PAC eyes accretive opportunities for long-term growth
Pacific Current Group (PAC) has used its annual general meeting (AGM) to detail its long-term growth plans amid a period of multiple divestments.
The firm previously described FY24 as a “transformational” time for the business as it created a lower cost structure for the business.
PAC sold three of its assets to GQG Partners – which previously made an unsuccessful bid to acquire the whole firm – in Avante, Cordillera and Proterra for US$71.2 million. It also sold its interest in Carlisle to alternative asset manager Abacus Life in July and divested Victory Park Capital to asset manager Janus Henderson in August.
At its AGM on 15 November, it detailed its long-term growth plans targeting opportunities among its current boutique partners where there is potential to accelerate growth and other new investment opportunities.
It also has “significant capital” to invest in accretive opportunities on an opportunistic basis. As of 30 June, PAC said it has $313 million in surplus cash which will be used for share buybacks, capital returns, dividends and growth investment.
PAC already announced earlier this year that it plans to enact an off-market share buyback which can be as high as $300 million and is due to take place in late 2024 or early 2025.
Speaking at the AGM, chair Tony Robinson updated shareholders on the progress of this and confirmed their approval of the plan.
“This period of change is anticipated to culminate with a share buyback, with the company planning to conduct an off-market equal access share buyback of up to $300 million of surplus capital, subject to shareholder approval at an extraordinary general meeting (EGM). The planning process is ongoing and shareholders will be provided with further information in due course, but we are now expecting to release the notice of meeting for the relevant EGM over the next month.
“Major shareholders, which own approximately 45 per cent of ordinary shares on issue, have all confirmed that they are supportive of the proposed off-market buyback offer being conducted. None of these shareholders have provided any indications about their intentions regarding participation in the buyback if it’s approved by shareholders.”

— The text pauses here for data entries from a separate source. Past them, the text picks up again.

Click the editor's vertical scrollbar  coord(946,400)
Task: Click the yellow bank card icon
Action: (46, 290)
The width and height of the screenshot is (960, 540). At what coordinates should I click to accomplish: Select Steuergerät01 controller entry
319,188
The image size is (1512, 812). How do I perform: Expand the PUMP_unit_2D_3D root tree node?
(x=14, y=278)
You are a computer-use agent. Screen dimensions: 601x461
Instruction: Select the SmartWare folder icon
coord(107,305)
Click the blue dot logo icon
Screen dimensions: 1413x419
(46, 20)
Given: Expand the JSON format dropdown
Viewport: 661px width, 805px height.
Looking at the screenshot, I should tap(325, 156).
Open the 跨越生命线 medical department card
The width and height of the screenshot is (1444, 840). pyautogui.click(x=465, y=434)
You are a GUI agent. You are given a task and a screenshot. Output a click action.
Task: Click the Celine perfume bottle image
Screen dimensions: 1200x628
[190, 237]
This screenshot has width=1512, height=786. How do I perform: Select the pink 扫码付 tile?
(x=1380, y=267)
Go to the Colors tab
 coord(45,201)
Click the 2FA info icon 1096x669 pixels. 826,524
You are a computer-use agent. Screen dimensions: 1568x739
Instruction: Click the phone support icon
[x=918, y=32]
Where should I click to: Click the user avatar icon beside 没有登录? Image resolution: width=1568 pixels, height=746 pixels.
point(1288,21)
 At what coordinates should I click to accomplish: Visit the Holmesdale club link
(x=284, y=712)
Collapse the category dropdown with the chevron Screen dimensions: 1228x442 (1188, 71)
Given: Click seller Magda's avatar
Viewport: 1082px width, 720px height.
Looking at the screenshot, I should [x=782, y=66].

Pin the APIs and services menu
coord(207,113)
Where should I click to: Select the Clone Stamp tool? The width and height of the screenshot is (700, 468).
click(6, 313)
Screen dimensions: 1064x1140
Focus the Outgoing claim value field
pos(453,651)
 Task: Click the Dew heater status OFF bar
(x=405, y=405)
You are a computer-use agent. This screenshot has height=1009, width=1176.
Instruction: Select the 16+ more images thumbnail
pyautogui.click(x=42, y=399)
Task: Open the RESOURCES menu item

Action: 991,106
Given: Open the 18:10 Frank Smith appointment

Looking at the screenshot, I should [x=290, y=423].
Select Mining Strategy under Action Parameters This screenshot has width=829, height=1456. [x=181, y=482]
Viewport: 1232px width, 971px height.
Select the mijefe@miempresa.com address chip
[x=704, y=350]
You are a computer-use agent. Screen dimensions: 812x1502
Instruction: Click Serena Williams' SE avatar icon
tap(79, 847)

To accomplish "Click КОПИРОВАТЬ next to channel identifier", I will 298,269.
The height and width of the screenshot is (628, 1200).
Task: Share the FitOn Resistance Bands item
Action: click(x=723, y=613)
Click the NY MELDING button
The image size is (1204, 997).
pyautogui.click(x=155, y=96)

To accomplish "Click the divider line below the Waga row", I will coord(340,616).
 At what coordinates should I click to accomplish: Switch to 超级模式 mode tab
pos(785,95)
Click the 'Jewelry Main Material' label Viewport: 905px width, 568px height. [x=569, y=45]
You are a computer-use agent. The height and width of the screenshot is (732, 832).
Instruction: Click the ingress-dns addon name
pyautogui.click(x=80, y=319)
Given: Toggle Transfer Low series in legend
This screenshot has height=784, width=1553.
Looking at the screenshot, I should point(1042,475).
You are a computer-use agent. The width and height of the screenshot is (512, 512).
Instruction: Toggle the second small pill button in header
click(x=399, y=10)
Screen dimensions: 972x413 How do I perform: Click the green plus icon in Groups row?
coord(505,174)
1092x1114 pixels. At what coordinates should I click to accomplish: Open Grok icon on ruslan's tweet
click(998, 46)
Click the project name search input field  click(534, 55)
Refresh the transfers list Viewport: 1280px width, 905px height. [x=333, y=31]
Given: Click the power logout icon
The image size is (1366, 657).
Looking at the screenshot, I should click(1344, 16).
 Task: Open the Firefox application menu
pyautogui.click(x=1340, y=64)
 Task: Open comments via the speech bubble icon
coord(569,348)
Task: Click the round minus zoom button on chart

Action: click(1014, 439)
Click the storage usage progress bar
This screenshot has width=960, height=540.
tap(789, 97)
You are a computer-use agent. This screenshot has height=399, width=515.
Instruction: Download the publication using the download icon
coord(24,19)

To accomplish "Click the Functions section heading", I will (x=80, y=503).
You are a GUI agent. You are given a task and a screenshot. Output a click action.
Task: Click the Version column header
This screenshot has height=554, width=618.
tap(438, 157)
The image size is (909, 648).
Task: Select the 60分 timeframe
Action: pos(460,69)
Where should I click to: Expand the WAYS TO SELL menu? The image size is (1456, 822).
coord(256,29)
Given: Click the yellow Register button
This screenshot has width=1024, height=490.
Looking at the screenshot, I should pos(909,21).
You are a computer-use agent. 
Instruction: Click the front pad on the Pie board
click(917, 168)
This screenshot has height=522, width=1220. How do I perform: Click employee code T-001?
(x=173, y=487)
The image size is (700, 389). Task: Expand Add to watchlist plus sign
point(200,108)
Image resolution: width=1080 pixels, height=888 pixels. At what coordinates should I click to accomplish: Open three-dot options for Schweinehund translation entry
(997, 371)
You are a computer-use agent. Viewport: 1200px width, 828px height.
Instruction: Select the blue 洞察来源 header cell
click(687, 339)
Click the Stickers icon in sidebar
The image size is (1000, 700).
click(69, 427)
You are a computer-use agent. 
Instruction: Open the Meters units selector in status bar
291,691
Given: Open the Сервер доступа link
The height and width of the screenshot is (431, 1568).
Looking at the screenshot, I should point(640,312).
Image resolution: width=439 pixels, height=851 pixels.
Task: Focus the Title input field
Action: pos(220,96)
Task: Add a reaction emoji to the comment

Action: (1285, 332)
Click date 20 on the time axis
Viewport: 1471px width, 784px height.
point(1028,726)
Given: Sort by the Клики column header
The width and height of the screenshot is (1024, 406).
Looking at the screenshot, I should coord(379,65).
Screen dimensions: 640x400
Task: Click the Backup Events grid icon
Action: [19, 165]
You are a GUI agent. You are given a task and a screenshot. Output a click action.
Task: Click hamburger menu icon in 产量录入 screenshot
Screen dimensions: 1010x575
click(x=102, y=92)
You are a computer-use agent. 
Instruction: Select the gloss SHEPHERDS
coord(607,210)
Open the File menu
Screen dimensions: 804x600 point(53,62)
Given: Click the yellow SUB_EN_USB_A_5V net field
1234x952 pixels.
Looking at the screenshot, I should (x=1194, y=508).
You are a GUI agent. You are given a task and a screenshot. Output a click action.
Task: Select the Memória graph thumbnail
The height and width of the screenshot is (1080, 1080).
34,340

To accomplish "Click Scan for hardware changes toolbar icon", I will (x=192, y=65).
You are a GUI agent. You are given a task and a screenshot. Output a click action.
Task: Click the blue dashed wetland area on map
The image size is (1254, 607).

Its remaining boutiques in the portfolio post-divestment are expected to generate meaningful cash flow, and some of this will be available for reinvestment via balance sheet investment capital, purchase of secondary selldowns from boutique shareholders, and working capital to fund business growth.
In its latest funds under management update, PAC said only one of its eight boutiques saw outflows in the three months to 30 September. Funds managed by its boutique asset managers declined from $42.5 billion to $41.5 billion in the September quarter, driven by a 1.4 per cent decrease at its Australian private markets manager Roc Partners where FUM declined from $8.54 billion to $8.42 billion.
The remainder of Pacific Current boutique managers – Banner Oak, Carlisle, Pennybacker, Victory Park, Aether, Astarte and EAM – are based in the US.
Finally, PAC seeks to optimise organisational effectiveness by bedding down a changed organisation structure and decision-making processes, which had been implemented during FY24.